Simon’s brake lights glowed and he stuck his arm out the open driver’s-side window, gesturing toward a gravel wash to their left. He stopped and the passenger window slid down as Dylan pulled alongside him. “That’s the south entrance to Dead Horse Canyon,” Simon said. “Where do we go from here?”

“Turn in here,” Kayla said. “There’s a trailhead about a quarter mile farther on. I parked there, but apparently the campers have been driving right into the camp.”

“I’ll follow you,” Simon said, and waited for Dylan to pull ahead of him.

As camping spots went, this one lacked water, much shade or access, Dylan thought, as the FJ Cruiser bumped over the washboard gravel road into the canyon. But it did offer concealment and a good defensive position.
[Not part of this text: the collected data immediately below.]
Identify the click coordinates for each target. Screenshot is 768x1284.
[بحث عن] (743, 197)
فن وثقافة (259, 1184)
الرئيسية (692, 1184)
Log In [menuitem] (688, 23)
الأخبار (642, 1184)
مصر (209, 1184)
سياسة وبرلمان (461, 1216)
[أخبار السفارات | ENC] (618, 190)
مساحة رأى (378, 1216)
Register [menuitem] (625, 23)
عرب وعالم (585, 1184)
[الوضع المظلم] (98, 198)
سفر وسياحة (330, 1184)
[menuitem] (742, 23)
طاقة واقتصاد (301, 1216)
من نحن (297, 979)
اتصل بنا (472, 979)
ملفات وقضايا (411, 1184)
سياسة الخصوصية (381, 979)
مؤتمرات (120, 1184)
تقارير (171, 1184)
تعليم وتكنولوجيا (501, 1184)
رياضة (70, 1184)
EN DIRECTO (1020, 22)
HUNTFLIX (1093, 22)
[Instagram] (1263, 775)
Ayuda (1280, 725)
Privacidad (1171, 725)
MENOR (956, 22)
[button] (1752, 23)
No one would be able to approach without the campers knowing about it.

As if to prove his point, a bearded man in camouflage pants and shirt stepped into the road and signaled for them to stop. Dylan braked and waited for the man to approach the driver’s side of the Cruiser. “You can’t drive back here,” the man said, his eyes darting nervously to the Ranger Brigade emblem on the side of the Cruiser. The words Law Enforcement were clearly visible.

“We’re here to talk to Daniel Metwater,” Dylan said. “Officers Woolridge and Holt.”
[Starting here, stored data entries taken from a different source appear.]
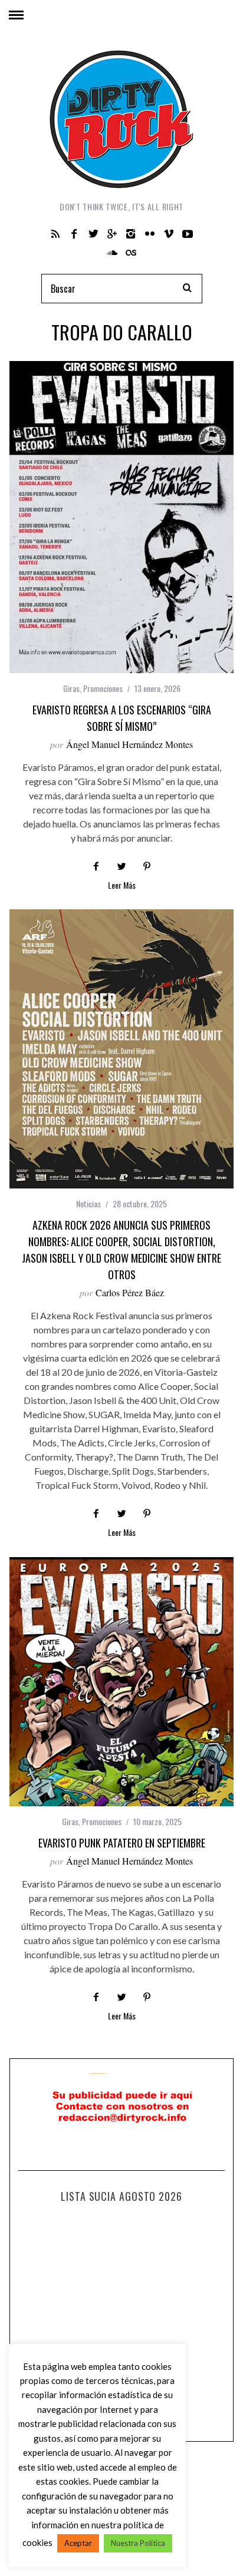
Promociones (103, 688)
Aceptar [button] (78, 2543)
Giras (71, 688)
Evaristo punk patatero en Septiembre (121, 1842)
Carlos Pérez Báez (130, 1292)
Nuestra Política (138, 2543)
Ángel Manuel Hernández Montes (129, 744)
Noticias (88, 1203)
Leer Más (122, 886)
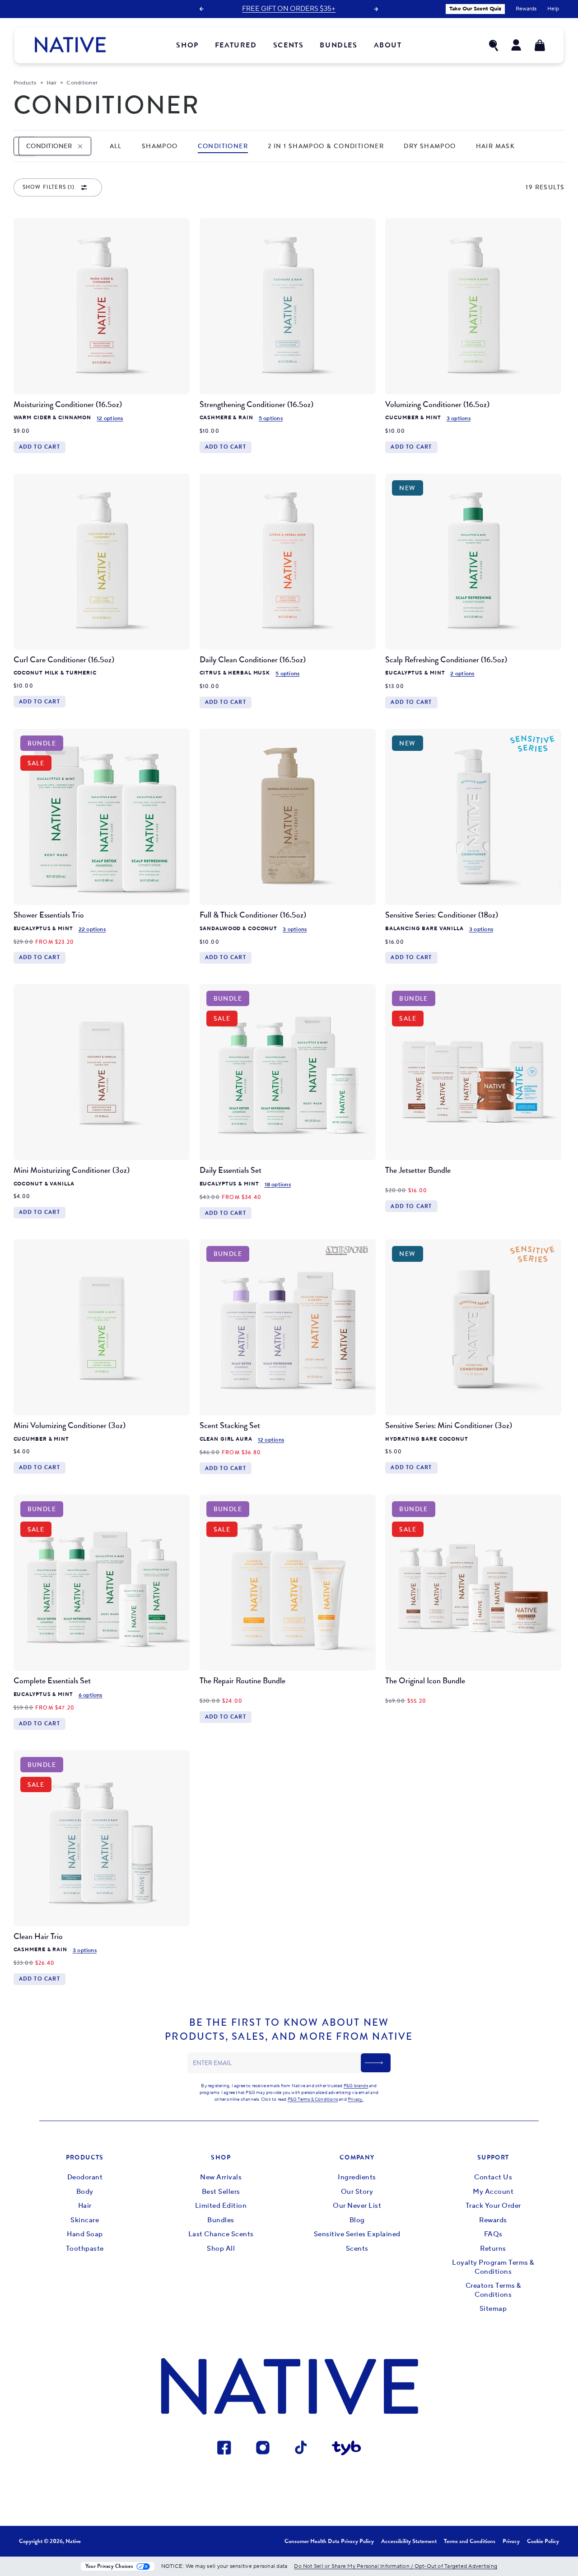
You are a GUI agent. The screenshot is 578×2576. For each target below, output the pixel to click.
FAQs (493, 2234)
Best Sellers (221, 2191)
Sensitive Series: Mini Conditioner (448, 1425)
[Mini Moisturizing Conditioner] (102, 1072)
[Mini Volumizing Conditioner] (102, 1327)
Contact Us (493, 2177)
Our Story (357, 2191)
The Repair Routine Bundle (242, 1680)
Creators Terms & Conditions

“I’m not supposed to let anyone drive into the camp,” the man said. He was sweating now, jittery as an addict in need of a fix.

“What’s your name?” Dylan asked.

“Kiram.”

Dylan waited for more, but Kiram had pressed his lips tightly together. “Well, Kiram, we’re here on official business and you don’t have the authority to stop us. We don’t want trouble, but you need to step out of the way.”
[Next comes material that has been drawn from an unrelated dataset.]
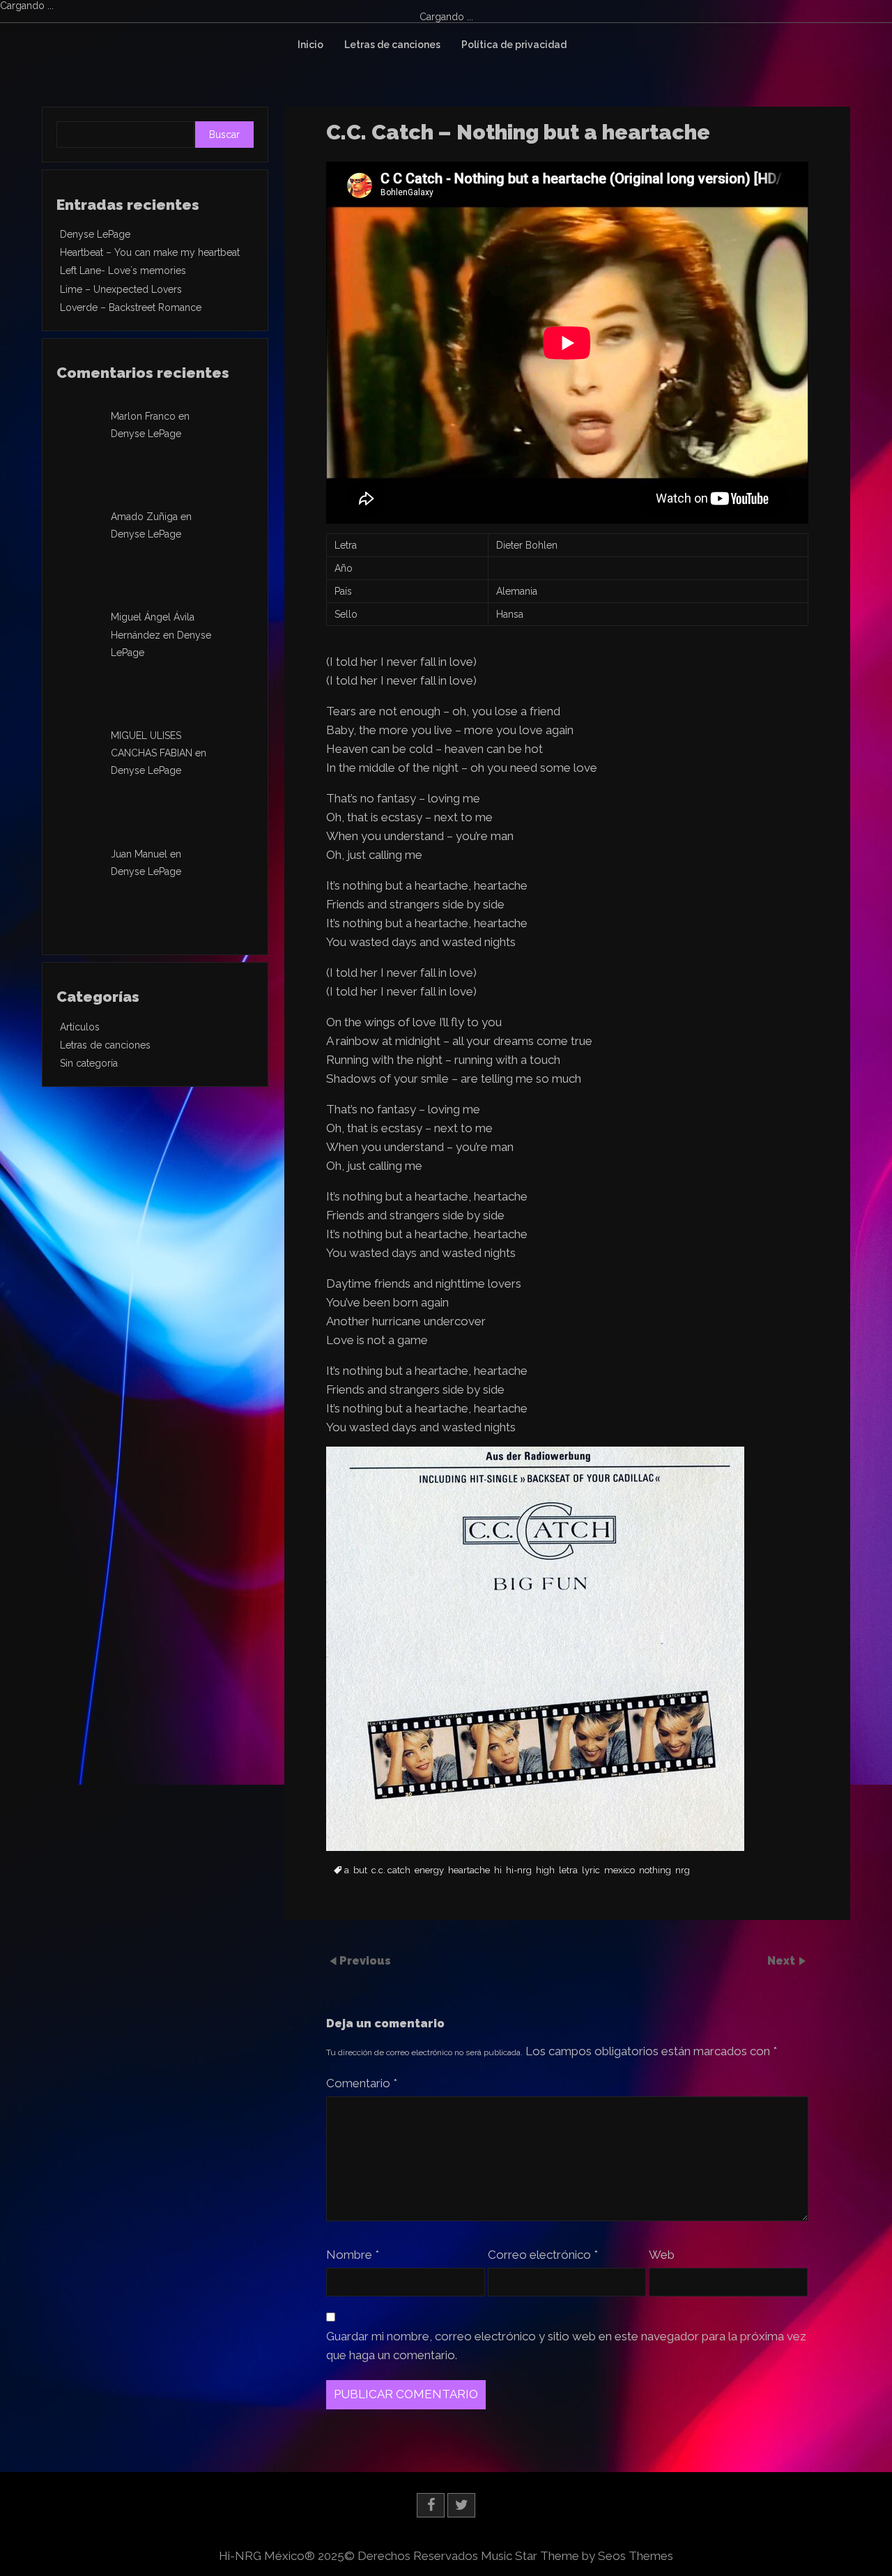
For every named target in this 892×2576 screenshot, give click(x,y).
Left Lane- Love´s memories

Kiram ducked his head and peered into the car. “Hey, what are you doing back here?” he asked Kayla.

“I brought them to see your dead body,” she said, giving Kiram a chilly stare.

Dylan let off the brake and the Cruiser eased forward. Kiram jumped back. The two vehicles proceeded at a crawl up the wash, around the knot of trees and into the side canyon the Family had chosen as their home in the wilderness.

Dylan shut off the engine, but remained in the car, assessing the situation. The motley cluster of campers, tents and vehicles shimmered like a mirage in the midday heat. A child’s ball rolled a few feet, stirred by the wind, which made the only sound in the area. “The place looks deserted,” Kayla said. “Do you think they left?”

“Not without all their stuff. Do you notice anything missing?”

She studied the scene for a moment, then shook her head. “Only the people.”